Equity release is not the only way property can be used when planning for retirement. Peter Girling looks at renting accomodation
Many people today have the property, but not the money to enjoy their impending retirement. Thanks to disappointing pension payouts and rising living costs, many people are already looking at options which will enable them to release capital tied up in property in order to fund their retirement. Financing retirement is fast becoming the most critical issue today.
According to research by the Independent Financial Advisers (IFAs) Promotion, the need for advice about retirement planning was the driving force behind the record demand for IFAs in 2006. People over 60 are increasingly turning to IFAs for their expertise and this trend looks set to continue as by 2010, more than 20 million people in the UK will be over 55.
Options such as reverse mortgages or equity release are no longer dirty words. In fact, the market is growing steadily. However, with Financial Services Authority reports highlighting an unacceptable level of mis-selling of lifetime mortgages - the most popular form of equity release - by untrained advisers, it is clear that IFAs still need to be educated about this market. They need to be able to give their clients an accurate picture of the equity release market, which includes both the pros and cons and clearly explains factors such as the potential of rising interest rates and the risks involved.

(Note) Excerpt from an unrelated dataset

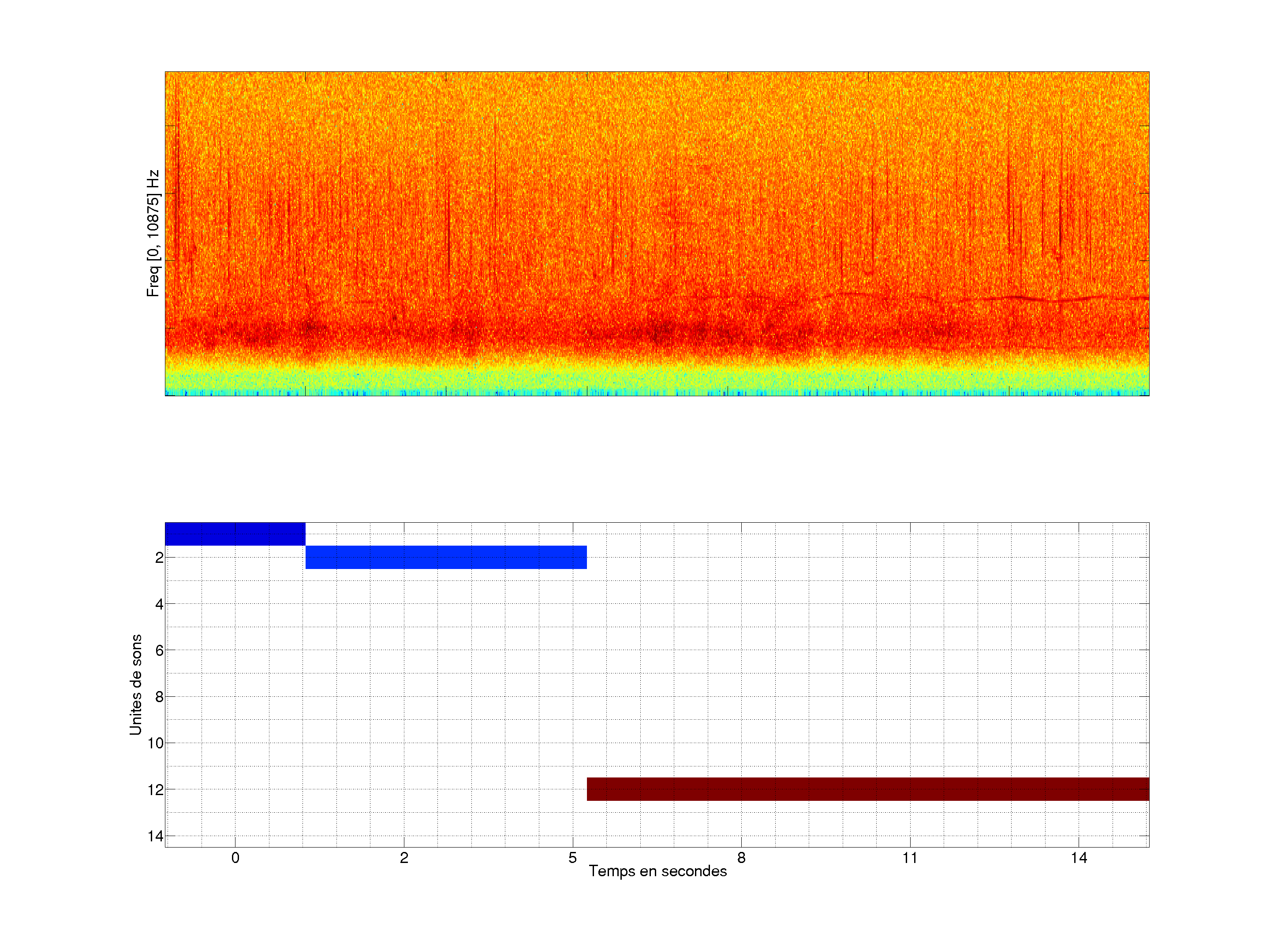Click x-axis tick label 2
Screen dimensions: 1270x952
point(403,858)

While equity release might be suitable for some people in retirement, homeowners should explore all the other available options. It is equally important that IFAs are up to speed with all the developments in today's market. They must also understand the needs and motivations of their clients and be prepared to ask sensible questions - not just about how much money their clients need for living and how much they want to invest - but how and where they want to live in the future.
Many people want to downsize at this stage in life and move into suitable retirement accommodation, so it is important for IFAs to understand the dynamics of the current retirement housing market and the options available. One of the main issues today for people looking to downsize is the lack of high quality and suitable retirement properties. Another major problem is price. New retirement developments are often prohibitively expensive and if people are looking to downsize in order to free up capital, this option simply is not viable.
Similarly, equity release schemes have drawbacks for elderly homeowners. While they might enable homeowners to release capital from their own properties without having to move, elderly people's living requirements may change quickly. A home that is easy to manage for a person in their seventies can become too big and cumbersome to maintain as they grow older. In today's increasingly uncertain property market, the value of the property might depreciate to the extent that it is unfeasible for the homeowner to sell up and buy a smaller retirement property and still retain enough funds to lead a comfortable life.
So what are the alternatives? Are there any new options that can address the dual problem of funding retirement and ensuring your client is living in comfortable and suitable retirement accommodation?
One of the alternatives is to rent a retirement property on an 'assured tenancy' basis, where the tenant has security of tenure for life. Unlike other tenancy agreements, the tenant, and not the landlord, is in control. They can decide how long they want to remain in a property and it is this security of tenure which is giving many tenants peace of mind throughout the UK and is fuelling the growth of the retirement rental market. Through its limited partnership with Norwich Union, Girlings Retirement Options is one such company able to offer assured tenancies in retirement developments throughout England, Scotland and Wales.
One of the main financial attractions for people is that the rental rates on such properties can include the service charge and are in line with the RPI. Tenants can be assured that any annual rent increase will be capped at 6% a year. This provides additional security and enables tenants to budget and plan for their financial future. There are no hidden service charges involved. Ground rent, building insurance and maintenance costs are included in the rent. Tenants can also enjoy communal areas including lounges, laundry facilities and gardens. Each property also has a 24 hour care-line system and a house manager is on hand at most sites to address tenants' needs. Most developments are situated in convenient locations with access to shops and public transport.
One of the most important things to consider is that people opting to rent in retirement are looking to tidy up their financial affairs. They want to ensure they have enough to cover the rent and live comfortably but also are looking for sound advice about investment opportunities that will deliver strong ROI. They will be in great need of advice from IFAs about where to invest their money, in order to get the best return to ensure they can live life to the full and also bequeath money to their children. For these people, the role of the IFA will be essential.